--- Activity ---
Copy out, unchanged, the entries below from the "This screenshot has width=462, height=844." line to the final line. Omit pictures.

--- Material provided ---
——

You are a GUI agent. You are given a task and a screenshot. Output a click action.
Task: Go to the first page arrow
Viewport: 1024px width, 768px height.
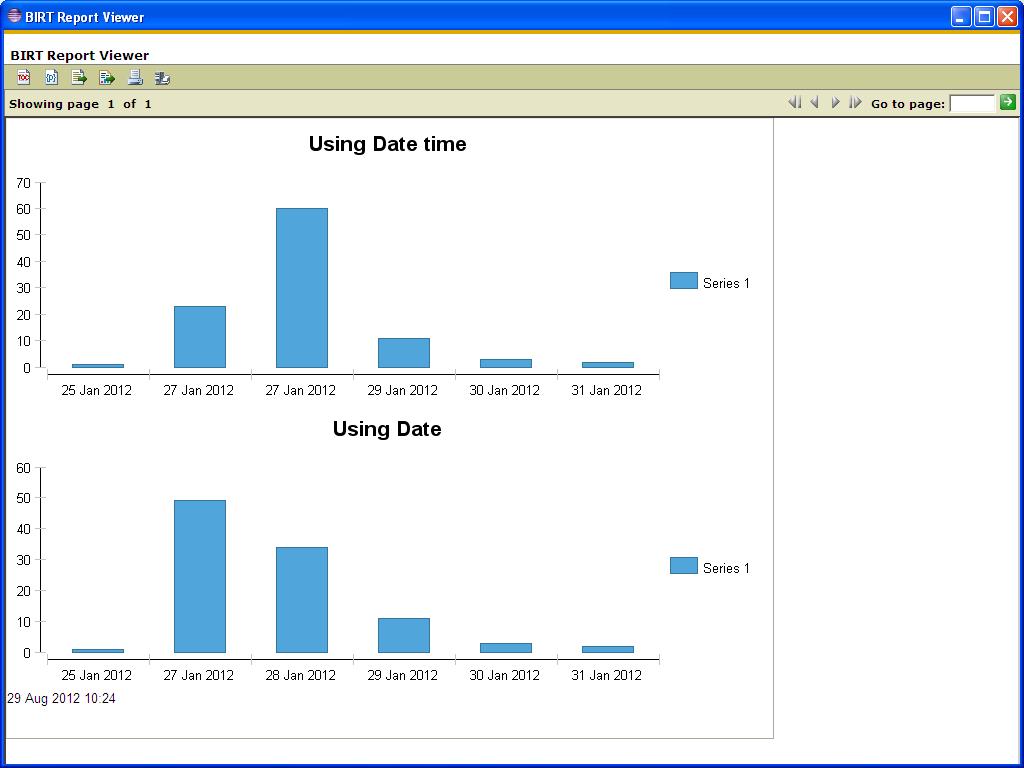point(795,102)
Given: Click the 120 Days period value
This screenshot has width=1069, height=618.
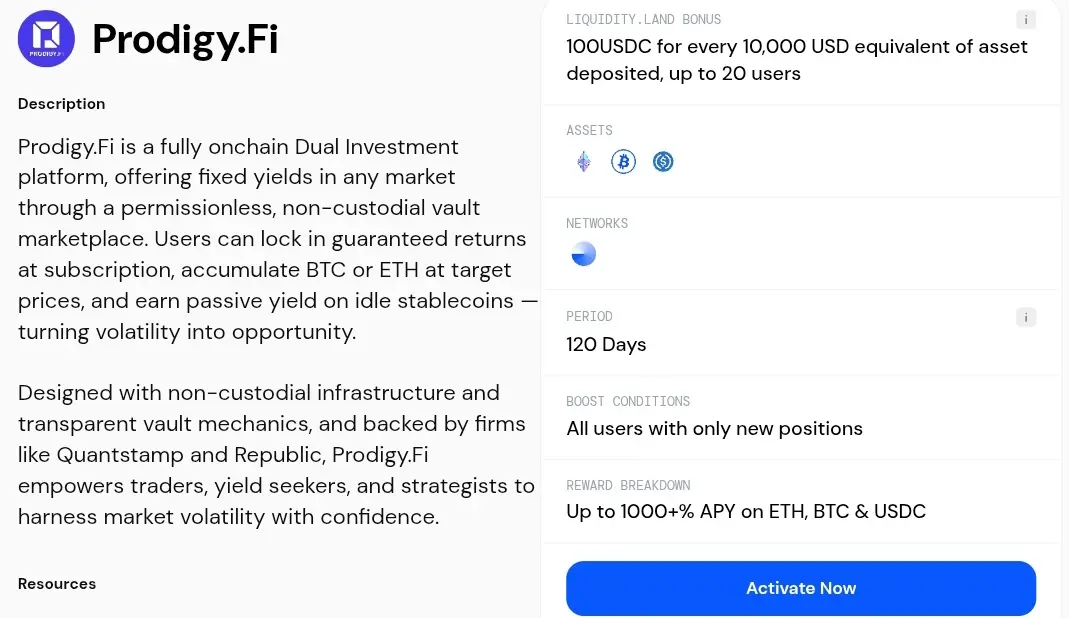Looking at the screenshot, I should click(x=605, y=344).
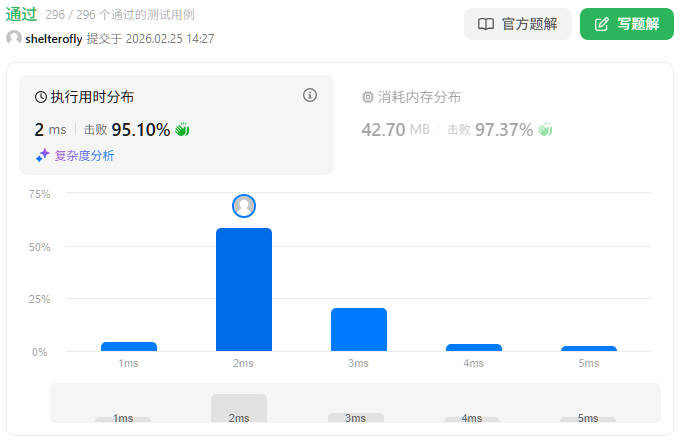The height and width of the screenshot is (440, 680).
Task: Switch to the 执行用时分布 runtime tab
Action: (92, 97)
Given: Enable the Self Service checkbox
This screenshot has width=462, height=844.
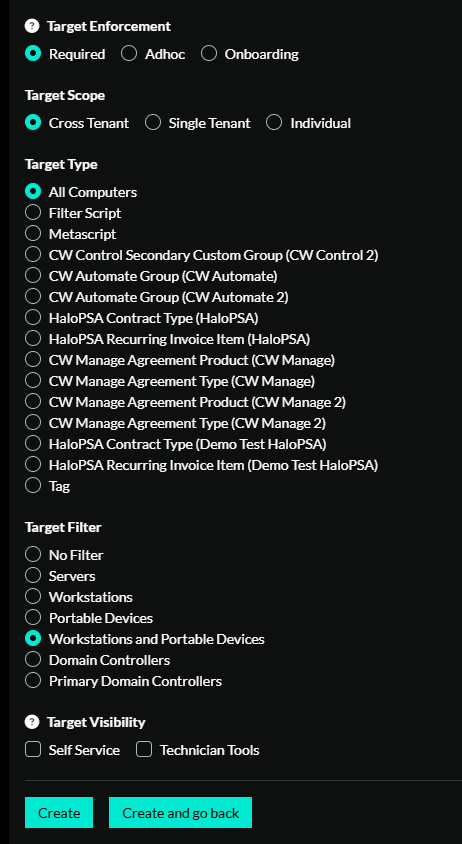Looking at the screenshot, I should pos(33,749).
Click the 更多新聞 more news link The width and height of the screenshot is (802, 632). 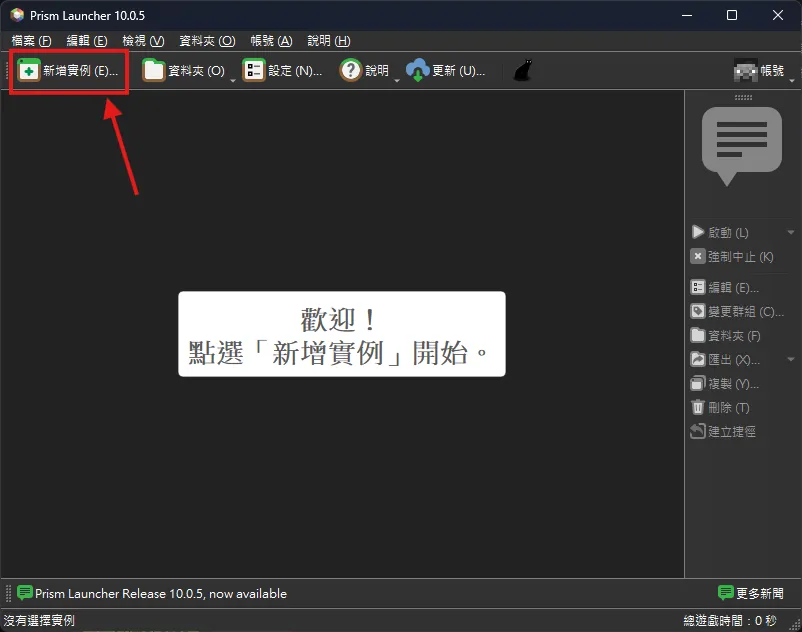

——

--- The answer ---
This screenshot has width=462, height=844.
Looking at the screenshot, I should pos(33,749).
Click the 更多新聞 more news link The width and height of the screenshot is (802, 632). 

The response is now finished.